Bochs Multiple Vulnerabilities

Mollie, thanks for forwarding this report; do you know if the issue is strictly a matter of properly constructed image file or is this something that could be influenced from "inside" the system being emulated?

Do you know if the example PoC files are available? Do you know if this has been reported to upstream Bochs developers? Do you know if any CVE numbers have been assigned?

Thanks

Hello there! Thanks much for taking a look at this, very much appreciated.

More info attached.

No CVE as yet, though I'd love to get one.

Have been attempting to contact Bochs for months.

Mollie

-----Original Message-----
From: <email address hidden> [mailto:<email address hidden>] On Behalf Of Seth Arnold
Sent: Monday, April 28, 2014 11:04 PM
To: Microsoft Vulnerability Research
Subject: [Bug 1313194] Re: Bochs Multiple Vulnerabilities

Mollie, thanks for forwarding this report; do you know if the issue is strictly a matter of properly constructed image file or is this something that could be influenced from "inside" the system being emulated?
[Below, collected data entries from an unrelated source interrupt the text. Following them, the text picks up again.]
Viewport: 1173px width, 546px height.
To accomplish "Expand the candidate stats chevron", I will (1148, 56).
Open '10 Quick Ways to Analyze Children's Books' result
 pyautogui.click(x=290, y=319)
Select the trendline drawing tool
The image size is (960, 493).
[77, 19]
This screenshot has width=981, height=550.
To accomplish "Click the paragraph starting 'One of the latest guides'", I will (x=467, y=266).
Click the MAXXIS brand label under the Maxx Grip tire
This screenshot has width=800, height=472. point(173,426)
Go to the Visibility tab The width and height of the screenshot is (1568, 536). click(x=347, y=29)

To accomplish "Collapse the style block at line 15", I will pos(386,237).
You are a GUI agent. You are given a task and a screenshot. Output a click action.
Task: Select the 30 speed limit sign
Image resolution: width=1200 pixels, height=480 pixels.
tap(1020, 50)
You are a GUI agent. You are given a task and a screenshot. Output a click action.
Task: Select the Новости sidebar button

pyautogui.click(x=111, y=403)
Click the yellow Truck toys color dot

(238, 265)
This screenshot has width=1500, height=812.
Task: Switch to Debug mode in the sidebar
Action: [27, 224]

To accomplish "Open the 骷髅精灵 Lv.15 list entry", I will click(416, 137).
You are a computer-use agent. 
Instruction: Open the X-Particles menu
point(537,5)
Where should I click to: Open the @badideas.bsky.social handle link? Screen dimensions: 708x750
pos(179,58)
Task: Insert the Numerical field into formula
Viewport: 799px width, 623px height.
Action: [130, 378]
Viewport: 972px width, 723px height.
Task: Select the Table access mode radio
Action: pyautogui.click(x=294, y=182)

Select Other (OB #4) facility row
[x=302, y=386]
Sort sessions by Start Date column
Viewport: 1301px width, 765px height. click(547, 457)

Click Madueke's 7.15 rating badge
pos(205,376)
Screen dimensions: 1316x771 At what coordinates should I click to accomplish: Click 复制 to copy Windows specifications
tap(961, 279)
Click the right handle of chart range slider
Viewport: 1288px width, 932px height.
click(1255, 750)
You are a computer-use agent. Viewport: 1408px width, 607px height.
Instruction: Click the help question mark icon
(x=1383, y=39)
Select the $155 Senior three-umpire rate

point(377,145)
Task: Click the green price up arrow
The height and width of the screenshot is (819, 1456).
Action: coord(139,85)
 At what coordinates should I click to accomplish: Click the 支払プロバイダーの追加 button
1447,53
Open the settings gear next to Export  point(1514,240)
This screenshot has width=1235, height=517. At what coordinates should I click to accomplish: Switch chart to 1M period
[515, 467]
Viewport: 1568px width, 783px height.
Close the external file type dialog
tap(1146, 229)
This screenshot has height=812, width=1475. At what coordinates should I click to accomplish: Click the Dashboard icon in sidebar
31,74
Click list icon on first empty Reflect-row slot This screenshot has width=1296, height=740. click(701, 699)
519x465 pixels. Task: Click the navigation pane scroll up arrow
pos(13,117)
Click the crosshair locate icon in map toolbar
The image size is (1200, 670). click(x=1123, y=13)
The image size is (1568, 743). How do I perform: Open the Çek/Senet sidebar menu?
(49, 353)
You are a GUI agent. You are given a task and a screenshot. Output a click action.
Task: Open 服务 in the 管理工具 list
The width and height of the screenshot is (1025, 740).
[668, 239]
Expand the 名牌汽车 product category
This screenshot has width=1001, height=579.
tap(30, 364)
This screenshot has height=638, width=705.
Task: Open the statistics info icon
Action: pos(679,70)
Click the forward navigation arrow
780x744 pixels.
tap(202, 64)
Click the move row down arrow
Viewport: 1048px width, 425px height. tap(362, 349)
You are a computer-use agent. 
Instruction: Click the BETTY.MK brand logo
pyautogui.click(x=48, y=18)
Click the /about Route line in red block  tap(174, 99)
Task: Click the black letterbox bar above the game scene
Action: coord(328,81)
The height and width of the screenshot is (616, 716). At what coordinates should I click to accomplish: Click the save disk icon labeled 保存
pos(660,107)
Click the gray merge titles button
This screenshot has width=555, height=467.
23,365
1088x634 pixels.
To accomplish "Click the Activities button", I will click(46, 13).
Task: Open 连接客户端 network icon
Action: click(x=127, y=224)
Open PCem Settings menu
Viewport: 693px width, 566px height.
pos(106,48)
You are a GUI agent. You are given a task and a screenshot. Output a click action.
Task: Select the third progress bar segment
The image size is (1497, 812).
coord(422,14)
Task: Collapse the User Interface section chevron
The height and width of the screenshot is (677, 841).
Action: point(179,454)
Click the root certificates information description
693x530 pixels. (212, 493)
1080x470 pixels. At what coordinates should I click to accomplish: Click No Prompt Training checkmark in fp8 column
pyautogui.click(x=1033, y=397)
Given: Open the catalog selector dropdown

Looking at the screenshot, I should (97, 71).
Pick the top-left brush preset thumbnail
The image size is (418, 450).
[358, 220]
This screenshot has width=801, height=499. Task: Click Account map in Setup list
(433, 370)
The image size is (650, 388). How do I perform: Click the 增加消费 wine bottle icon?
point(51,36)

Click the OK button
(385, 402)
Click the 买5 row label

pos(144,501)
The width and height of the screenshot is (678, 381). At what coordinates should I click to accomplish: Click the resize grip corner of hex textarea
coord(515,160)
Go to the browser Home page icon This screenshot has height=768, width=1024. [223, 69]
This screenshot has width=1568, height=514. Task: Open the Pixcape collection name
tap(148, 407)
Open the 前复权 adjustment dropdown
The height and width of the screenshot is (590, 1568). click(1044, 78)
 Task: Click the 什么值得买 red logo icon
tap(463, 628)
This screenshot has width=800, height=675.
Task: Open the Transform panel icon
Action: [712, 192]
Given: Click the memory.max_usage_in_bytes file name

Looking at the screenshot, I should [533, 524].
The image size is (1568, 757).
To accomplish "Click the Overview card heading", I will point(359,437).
Do you know if the example PoC files are available? Do you know if this has been reported to upstream Bochs developers? Do you know if any CVE numbers have been assigned?

Thanks

** Information type changed from Private Security to Public Security

--
You received this bug notification because you are subscribed to the bug report.
https://bugs.launchpad.net/bugs/1313194

Title:
  Bochs Multiple Vulnerabilities

Status in “bochs” package in Ubuntu:
  New

Bug description:
  MSVR Vulnerability Report

  Discovered by: Jeremy Brown (jerbrown) of ReSP
  Date: 06-17-2013

  Title: Bochs Multiple Vulnerabilities
  Product: Bochs PC Emulator
  Version: 2.6.2 (latest)
  URL: http://bochs.sourceforge.net
  Download Link: http://sourceforge.net/projects/bochs/files/bochs/2.6.2/

  Repro File(s): repro1.bxrc, repro2.bxrc

  Product Description

  Bochs is a highly portable open source IA-32 (x86) PC emulator written
  in C++, that runs on most popular platforms. It includes emulation of
  the Intel x86 CPU, common I/O devices, and a custom BIOS. Bochs can be
  compiled to emulate many different x86 CPUs, from early 386 to the
  most recent x86-64 Intel and AMD processors which may even not reached
  the market yet.

  Vulnerability Description

  Two vulnerabilities were found in Bochs’s parsing of bxrc files
  (configuration), a format string vulnerability and a stack corruption
  vulnerability. Both of these could potentially allow an attacker to
  execute arbitrary code in the context of the user running Bochs.

  Technical Details

  I tested Bochs by running boches.exe -q -f [bxrc-file]. The first one
  is a format string vulnerability (repro1.bxrc) when boches parses the
  “floppya” field:

  The second vulnerability (repro2.bxrc) occurs boches parses the
  “romimage” field. See debugging output below for more info.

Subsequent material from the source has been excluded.